"""

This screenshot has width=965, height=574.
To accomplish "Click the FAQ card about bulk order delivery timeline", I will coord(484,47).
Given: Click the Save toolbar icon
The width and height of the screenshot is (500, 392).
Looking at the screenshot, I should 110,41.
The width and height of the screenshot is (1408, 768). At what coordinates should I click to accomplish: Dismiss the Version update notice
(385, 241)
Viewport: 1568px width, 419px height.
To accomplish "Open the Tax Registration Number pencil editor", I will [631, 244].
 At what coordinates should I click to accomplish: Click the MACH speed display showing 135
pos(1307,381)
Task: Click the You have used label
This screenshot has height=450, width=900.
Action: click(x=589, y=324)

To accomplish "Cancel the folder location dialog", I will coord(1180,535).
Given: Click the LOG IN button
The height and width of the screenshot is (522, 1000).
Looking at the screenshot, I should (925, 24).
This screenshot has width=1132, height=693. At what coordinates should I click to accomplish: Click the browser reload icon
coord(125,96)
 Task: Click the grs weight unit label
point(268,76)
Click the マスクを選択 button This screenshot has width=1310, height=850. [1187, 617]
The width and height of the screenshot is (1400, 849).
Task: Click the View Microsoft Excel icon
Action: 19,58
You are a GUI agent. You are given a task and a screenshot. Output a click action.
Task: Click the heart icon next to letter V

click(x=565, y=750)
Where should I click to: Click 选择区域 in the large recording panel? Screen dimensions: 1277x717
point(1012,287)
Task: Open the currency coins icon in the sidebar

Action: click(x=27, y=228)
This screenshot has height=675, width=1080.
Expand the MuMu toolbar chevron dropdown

"""

Work through the data above line by line and give the number of lines in which "toolbar" occurs. Add nothing else.

2